In line with the move, the Government of Delhi under Delhi Maintenance and Welfare of Parents and Senior Citizens (Amendment) Rules, 2016, Section 22 has ensured protection of senior citizens and parents that empowers the ageing generation to eliminate the children or the legal heir from their self-acquired property in case of their ill treatment and non maintenance on part of their children. Apart from this, several laws penned down in the Constitution of India maintain for various provisions for the old age people, including employment opportunities to allow them to live an independent life with recognition and respect, awareness generation regarding their human rights which are meant for all, regardless of age with other benefits including concessions in various fields.

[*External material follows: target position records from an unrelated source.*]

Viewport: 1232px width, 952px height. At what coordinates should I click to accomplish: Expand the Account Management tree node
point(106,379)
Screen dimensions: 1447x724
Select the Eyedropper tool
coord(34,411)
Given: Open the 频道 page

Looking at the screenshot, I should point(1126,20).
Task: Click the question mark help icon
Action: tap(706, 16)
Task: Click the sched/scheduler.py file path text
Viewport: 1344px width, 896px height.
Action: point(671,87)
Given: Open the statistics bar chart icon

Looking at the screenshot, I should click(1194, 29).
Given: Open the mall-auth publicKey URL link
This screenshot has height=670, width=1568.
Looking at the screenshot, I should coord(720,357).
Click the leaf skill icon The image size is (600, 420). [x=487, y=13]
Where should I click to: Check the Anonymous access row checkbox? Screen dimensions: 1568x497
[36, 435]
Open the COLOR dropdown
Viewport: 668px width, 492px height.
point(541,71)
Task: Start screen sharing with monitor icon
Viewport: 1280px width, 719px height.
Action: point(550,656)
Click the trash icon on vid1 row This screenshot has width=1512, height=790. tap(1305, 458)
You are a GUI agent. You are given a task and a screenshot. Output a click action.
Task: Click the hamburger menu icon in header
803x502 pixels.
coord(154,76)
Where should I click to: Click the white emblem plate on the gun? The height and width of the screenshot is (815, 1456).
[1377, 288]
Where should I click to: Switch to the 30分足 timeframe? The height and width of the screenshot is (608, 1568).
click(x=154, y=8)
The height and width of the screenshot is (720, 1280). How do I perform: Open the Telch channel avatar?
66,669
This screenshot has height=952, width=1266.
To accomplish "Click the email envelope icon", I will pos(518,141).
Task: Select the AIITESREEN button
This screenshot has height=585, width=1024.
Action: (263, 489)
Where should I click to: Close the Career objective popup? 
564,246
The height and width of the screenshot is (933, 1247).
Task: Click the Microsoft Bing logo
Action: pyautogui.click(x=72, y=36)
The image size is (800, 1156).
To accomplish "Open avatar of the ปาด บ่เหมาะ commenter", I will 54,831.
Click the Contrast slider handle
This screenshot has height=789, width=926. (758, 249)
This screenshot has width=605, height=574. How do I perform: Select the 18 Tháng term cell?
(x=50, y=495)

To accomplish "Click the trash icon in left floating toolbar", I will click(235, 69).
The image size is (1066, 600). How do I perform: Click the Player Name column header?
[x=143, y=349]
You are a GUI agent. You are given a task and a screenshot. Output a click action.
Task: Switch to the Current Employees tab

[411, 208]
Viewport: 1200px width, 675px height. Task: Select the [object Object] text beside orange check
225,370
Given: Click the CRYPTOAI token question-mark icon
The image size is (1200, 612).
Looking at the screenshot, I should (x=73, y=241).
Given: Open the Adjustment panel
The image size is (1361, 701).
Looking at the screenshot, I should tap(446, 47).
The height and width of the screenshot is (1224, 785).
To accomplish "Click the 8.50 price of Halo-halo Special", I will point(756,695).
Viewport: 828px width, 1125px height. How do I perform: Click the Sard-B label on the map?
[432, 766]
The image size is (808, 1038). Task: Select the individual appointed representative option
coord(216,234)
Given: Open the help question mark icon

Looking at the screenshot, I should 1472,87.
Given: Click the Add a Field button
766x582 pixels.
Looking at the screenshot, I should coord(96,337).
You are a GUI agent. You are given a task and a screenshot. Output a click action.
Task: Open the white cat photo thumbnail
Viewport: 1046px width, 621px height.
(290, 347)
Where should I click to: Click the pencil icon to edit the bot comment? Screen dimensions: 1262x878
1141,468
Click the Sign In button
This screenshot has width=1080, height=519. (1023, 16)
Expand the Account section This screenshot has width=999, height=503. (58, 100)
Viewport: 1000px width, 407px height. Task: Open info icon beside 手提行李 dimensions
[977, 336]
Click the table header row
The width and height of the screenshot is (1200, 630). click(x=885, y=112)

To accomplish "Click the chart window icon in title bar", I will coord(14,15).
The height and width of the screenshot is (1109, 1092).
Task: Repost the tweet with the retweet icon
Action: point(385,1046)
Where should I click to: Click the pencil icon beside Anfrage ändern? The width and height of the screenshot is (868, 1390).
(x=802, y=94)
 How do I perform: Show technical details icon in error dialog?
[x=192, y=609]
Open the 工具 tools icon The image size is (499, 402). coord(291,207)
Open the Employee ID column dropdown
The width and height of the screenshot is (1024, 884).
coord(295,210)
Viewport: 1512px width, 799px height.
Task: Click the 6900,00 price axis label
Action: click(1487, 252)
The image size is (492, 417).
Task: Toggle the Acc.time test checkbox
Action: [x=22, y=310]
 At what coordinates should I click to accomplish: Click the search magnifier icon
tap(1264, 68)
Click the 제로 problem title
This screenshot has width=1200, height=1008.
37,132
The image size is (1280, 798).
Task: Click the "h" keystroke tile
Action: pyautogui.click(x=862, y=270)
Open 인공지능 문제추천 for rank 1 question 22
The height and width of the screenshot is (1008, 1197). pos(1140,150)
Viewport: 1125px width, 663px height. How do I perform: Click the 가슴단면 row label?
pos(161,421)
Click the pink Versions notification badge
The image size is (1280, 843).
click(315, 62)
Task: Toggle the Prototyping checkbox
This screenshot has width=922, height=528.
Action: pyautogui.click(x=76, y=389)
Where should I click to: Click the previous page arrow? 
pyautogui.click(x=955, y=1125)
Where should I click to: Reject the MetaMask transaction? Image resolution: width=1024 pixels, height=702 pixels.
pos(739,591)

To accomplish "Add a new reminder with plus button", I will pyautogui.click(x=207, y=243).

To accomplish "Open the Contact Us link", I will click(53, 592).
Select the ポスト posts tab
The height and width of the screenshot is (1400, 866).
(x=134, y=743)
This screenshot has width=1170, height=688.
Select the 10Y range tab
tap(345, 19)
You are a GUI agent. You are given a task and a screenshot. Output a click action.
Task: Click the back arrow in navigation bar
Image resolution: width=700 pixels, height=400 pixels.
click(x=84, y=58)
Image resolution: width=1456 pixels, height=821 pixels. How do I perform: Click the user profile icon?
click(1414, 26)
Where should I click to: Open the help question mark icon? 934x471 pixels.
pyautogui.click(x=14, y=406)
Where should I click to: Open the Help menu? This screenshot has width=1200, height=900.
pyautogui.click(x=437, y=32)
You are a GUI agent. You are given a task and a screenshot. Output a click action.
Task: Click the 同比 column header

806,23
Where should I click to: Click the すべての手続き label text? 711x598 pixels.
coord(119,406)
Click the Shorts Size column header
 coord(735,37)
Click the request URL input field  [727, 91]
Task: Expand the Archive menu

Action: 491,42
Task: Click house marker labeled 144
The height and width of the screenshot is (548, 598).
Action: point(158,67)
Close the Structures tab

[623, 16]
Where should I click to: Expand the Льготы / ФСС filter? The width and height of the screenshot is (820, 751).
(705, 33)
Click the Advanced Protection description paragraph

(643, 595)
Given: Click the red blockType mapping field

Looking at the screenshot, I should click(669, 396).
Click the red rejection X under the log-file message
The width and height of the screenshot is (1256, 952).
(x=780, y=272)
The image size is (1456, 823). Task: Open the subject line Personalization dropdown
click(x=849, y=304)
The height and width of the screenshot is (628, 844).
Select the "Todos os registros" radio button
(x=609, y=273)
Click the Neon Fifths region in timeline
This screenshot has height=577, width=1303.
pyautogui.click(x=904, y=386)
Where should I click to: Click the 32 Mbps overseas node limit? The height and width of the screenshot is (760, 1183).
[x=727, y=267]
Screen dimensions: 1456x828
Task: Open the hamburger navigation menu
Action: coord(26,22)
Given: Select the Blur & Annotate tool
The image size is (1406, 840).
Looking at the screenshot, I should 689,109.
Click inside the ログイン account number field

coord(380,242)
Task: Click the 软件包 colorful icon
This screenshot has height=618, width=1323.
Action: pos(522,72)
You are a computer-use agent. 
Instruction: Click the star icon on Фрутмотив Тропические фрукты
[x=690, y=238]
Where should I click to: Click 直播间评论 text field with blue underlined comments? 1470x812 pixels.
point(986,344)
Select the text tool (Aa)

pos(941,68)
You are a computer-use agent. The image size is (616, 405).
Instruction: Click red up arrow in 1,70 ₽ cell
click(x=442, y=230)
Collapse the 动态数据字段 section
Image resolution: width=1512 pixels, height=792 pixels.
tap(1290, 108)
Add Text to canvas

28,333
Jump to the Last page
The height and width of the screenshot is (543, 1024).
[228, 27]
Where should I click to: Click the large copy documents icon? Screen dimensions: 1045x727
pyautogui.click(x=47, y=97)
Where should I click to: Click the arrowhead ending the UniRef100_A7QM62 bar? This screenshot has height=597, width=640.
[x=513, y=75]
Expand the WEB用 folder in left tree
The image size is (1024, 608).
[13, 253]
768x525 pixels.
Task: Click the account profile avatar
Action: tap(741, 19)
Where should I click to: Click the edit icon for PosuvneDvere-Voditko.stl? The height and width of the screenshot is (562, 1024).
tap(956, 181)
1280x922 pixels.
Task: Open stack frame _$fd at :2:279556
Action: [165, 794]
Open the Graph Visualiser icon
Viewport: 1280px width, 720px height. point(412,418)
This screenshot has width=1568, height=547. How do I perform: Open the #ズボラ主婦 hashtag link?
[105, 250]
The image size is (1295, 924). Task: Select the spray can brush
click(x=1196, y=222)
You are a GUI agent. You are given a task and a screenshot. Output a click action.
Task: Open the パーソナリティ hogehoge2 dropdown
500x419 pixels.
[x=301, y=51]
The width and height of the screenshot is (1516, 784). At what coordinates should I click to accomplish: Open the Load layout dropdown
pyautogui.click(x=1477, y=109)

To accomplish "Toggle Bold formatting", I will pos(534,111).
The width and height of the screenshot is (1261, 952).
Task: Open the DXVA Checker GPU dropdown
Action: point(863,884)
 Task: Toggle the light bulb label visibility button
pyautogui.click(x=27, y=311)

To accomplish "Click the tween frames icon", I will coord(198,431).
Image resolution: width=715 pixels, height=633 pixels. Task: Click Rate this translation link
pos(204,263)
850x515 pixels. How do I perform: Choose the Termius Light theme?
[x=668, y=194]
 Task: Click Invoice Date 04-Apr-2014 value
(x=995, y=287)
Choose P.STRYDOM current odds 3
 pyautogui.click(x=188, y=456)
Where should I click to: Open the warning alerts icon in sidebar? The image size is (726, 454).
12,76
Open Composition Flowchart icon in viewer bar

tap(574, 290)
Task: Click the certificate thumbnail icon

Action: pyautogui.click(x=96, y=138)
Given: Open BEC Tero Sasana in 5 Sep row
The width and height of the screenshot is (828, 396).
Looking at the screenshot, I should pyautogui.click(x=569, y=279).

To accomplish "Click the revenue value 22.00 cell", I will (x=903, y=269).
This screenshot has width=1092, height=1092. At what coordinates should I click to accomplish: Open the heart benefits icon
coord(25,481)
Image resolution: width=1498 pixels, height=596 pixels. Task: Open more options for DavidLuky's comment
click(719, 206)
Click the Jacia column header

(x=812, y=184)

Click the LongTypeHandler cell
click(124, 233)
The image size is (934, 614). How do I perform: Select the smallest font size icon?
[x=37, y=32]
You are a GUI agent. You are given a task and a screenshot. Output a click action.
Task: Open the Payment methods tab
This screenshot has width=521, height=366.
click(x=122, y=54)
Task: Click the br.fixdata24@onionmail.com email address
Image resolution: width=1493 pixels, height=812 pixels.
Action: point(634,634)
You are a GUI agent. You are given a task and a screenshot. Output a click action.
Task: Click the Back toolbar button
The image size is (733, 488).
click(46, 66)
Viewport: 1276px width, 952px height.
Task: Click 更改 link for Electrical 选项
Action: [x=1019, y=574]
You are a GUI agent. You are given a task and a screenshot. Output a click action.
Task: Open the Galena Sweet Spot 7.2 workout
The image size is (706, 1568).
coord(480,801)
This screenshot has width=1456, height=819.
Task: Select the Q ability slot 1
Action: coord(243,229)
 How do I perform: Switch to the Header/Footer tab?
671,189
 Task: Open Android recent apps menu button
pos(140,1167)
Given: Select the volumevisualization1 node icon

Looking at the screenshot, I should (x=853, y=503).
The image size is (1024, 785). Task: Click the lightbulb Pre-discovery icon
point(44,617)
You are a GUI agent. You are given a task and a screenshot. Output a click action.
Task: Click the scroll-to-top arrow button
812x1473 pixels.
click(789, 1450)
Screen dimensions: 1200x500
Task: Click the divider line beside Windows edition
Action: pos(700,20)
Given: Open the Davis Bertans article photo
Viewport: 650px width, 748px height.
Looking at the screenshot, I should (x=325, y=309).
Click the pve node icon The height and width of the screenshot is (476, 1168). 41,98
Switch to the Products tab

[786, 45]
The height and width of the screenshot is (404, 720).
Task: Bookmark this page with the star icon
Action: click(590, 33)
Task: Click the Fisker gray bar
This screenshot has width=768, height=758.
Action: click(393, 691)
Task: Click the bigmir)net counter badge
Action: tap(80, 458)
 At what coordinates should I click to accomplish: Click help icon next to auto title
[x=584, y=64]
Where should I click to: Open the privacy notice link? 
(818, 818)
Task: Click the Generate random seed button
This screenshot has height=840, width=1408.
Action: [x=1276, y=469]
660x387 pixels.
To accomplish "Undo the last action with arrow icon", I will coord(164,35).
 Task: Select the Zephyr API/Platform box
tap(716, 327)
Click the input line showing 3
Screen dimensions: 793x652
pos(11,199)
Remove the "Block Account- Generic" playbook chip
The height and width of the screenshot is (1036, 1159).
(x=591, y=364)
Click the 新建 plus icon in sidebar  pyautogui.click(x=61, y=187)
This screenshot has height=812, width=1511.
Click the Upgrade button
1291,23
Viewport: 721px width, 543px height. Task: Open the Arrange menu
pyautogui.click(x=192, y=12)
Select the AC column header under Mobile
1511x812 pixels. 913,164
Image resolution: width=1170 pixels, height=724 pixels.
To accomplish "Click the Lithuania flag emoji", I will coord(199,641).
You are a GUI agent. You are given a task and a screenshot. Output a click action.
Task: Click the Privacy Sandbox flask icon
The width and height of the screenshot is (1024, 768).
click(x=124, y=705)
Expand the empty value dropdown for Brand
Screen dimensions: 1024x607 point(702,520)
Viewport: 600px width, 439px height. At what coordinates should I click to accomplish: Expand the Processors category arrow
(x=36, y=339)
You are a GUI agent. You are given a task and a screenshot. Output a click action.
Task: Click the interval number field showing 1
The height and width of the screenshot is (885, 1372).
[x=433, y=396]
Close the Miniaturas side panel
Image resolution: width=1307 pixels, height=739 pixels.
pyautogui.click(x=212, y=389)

The introduction of the Indira Gandhi National Old Age Pension Scheme (IGNOAPS) in August 1995, has so far benefitted a huge chunk of old age population and is still counting to widen the horizons. The scheme provides for financial assistance by the central and the state governments in the form of pension to the senior citizens in India ageing 60 and above.
Several organisations and institutions have been initiating concerned efforts in collaboration with the government entities to reach out to a maximum of the elderly population. As the Non-Aligned Movement has always maintained its concern towards the perfection, there always exists the possibility of alterations to be rolled out to pave way for desirable changes for the good and welfare of the society, especially towards the section that requires more attention to cope up with the challenges ahead. Thus, it becomes the utmost responsibility of any nation to maintain a balance in the human rights scale by ensuring the upliftment and empowerment of each section of the society that faces vulnerability in its existence in the so- called sophisticated class of the society that somehow constitutes to be a major cause of encroachment of elderly rights and protection in the present scenario.